- Petacchi! It’s an obvious story, but… hot damn that’s a fine couple of days for him- two impressive stage wins and la maglia rosa. Tomorrow will be a whole different story as the road turns steeply upward, bit he’s basically made the race for LPR already and The Killer hasn’t even had a chance to stretch his legs.
- On the other end of the spectrum, is Garmin in a bad place or what? They lost the team time trial and then they lost Christian Vande Velde to injury. Farrar’s 2nd today might give them some hope for a result, but it’s still been a tough couple of days. Hopefully they can bounce back.
We were talking about Tom D. maybe making some noise. That’d be a welcome sight as he’s had a tough couple of years.
- Is the glass half empty or half full for Mark Cavendish?
A pink jersey? That’s good. Really good, in fact.
Getting beaten by a 35 year old Petacchi from 300m out and then getting caught out behind a crash the next day? Not so good.
And then he’s got to drag himself up and over the Dolomites tomorrow.
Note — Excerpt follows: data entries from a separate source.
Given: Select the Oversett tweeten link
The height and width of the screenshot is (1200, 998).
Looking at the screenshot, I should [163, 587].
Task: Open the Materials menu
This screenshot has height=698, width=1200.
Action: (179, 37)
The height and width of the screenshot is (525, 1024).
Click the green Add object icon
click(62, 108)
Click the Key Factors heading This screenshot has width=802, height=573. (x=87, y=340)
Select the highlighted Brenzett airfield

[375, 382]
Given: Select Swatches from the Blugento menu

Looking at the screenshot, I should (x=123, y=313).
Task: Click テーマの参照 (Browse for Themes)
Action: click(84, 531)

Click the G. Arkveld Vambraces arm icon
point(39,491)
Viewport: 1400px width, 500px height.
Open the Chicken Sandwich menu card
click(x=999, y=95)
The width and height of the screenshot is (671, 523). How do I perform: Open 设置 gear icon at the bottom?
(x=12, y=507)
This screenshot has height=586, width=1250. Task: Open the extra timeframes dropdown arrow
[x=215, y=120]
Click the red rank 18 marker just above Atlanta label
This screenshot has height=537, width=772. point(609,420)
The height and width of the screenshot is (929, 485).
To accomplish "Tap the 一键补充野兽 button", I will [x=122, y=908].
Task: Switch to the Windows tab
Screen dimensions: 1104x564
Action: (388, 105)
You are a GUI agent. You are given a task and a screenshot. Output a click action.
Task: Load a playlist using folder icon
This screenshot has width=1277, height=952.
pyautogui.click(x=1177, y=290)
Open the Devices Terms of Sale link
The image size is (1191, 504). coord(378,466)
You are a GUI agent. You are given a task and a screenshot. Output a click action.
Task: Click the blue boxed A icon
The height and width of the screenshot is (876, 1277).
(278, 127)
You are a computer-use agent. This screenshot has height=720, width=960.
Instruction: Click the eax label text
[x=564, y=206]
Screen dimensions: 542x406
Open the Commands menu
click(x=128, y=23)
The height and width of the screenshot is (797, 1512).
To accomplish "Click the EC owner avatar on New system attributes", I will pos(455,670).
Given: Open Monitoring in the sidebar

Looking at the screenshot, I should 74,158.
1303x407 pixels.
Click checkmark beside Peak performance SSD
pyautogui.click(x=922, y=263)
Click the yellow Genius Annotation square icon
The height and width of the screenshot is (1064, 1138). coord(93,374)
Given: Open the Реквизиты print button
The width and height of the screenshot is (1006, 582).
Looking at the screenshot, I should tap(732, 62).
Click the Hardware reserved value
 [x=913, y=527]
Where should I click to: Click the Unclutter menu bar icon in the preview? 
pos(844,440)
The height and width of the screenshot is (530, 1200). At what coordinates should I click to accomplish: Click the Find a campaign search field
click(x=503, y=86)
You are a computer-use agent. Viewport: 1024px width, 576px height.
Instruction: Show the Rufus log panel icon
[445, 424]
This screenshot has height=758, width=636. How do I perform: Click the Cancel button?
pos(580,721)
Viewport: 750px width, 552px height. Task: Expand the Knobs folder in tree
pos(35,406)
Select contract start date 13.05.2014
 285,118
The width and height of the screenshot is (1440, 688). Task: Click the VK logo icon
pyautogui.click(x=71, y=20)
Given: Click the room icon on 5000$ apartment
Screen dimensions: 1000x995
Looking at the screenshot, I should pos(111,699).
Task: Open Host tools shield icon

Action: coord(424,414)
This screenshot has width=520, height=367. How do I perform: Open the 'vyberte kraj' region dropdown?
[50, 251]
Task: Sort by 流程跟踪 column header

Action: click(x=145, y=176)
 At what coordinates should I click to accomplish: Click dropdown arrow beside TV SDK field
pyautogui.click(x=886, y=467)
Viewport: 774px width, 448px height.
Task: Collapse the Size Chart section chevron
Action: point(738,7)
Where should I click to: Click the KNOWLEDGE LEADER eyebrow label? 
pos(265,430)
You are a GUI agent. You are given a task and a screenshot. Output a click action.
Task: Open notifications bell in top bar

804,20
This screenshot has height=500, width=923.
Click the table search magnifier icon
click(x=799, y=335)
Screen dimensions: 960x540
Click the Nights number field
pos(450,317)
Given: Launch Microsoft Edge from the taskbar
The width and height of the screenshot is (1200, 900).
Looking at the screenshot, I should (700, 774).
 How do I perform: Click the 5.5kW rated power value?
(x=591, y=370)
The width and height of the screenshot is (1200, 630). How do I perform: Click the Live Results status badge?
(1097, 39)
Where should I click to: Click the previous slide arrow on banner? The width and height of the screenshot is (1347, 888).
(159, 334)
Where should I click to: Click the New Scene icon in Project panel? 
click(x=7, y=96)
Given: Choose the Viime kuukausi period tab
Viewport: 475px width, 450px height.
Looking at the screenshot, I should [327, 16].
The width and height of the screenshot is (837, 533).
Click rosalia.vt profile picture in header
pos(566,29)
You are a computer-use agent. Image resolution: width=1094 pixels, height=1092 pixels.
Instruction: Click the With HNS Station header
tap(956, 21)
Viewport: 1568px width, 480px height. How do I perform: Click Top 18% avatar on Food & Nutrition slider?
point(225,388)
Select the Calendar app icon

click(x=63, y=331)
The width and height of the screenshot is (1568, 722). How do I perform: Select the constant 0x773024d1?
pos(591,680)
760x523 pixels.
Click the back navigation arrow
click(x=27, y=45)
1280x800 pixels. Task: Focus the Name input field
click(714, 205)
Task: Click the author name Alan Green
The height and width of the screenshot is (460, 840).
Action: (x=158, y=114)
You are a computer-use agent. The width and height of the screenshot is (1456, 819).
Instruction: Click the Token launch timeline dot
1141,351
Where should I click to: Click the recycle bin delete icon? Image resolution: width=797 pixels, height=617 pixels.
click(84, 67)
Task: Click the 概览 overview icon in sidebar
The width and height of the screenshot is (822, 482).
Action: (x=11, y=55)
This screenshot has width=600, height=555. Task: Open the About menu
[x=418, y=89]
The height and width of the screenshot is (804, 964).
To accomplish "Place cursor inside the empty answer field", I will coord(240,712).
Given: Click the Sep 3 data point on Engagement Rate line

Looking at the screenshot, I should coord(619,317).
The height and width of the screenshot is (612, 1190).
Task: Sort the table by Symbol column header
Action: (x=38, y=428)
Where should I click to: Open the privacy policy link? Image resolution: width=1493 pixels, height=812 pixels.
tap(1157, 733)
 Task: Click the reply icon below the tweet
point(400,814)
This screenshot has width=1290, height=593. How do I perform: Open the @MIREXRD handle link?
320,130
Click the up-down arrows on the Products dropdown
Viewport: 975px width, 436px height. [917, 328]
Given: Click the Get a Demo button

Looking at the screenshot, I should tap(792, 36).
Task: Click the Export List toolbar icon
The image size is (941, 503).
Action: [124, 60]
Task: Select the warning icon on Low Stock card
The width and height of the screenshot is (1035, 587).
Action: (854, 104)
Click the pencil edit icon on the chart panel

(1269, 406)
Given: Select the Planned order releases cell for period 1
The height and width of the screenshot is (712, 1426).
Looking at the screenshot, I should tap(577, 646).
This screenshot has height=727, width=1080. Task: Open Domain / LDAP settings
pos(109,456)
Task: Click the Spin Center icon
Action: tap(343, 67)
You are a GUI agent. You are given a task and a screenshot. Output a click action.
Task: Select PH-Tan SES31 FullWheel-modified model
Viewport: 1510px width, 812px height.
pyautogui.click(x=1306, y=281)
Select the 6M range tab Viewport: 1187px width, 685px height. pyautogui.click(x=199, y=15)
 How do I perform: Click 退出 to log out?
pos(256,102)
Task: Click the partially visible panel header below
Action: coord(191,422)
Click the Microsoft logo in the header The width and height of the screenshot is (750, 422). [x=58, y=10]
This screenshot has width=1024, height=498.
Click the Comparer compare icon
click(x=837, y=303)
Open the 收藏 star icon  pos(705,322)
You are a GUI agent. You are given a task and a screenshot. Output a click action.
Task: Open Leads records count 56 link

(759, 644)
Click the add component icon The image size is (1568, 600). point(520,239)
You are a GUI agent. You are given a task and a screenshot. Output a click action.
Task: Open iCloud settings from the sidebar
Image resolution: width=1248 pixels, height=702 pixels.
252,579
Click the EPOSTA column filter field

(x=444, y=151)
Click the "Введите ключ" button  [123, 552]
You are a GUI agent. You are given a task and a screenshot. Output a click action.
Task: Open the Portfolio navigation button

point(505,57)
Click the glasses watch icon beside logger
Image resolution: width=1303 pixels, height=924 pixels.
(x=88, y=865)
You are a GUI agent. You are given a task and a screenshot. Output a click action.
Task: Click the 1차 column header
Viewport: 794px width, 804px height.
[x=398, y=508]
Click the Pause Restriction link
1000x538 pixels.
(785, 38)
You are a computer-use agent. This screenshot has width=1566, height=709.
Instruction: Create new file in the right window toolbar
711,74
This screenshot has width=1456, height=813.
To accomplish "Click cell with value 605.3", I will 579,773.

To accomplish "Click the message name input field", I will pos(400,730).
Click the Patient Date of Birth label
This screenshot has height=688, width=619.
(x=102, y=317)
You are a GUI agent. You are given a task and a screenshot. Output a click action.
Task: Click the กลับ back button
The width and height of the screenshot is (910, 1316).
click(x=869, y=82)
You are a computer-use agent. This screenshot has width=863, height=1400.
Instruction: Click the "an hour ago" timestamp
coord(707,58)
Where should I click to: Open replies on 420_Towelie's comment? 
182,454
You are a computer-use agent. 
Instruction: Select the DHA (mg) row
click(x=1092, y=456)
Not his happiest terrain…
- Speaking of the Dolomites… Liquigas vs. Astana tomorrow (along with some jabs thrown by LPR, Columbia and Rabobank, maybe?) It’s a long race, but it’s still going to be instructive to see how the strong men react when the road turns upward tomorrow. It’ll be interesting to see who ends up in pink and how that plays out strategically. I don’t think anyone with real aspirations actually wants the jersey at this point. Liquigas and Astana are so strong they could probably hold the jersey from here to Roma, but they certainly don’t want to. It’s tricky though, because with two mountaintop finishes in a row there’s going to be a serious GC shakeup over the next two days. There’ll be real gaps opened up so unless there’s a breakaway, the onus of the jersey is going to fall on one of the favorites.
Quite a wrinkle.
- Speaking of wrinkles. This is a nutty course. The two sprint stages have been super sketchy (small roads + full peloton = carnage) and the they go right into a mountaintop finishes for stages 4 and 5, cracking the race wide open in the first week. It’s abnormal, but the more I think about it, the more I like it. With such an early shakeout, there’ll be serious tactics in play from tomorrow straight through to the finish on Vesuvius.
I approve.
By Five Thoughts on Giro d’Italia Stages 4-7 » No Mod Required » Blog Archive 2009/05/16 - 00:04
[…] podium picks sure looked solid after stage 5. Menchov won, looking stronger than I expected, and Leipheimer and […]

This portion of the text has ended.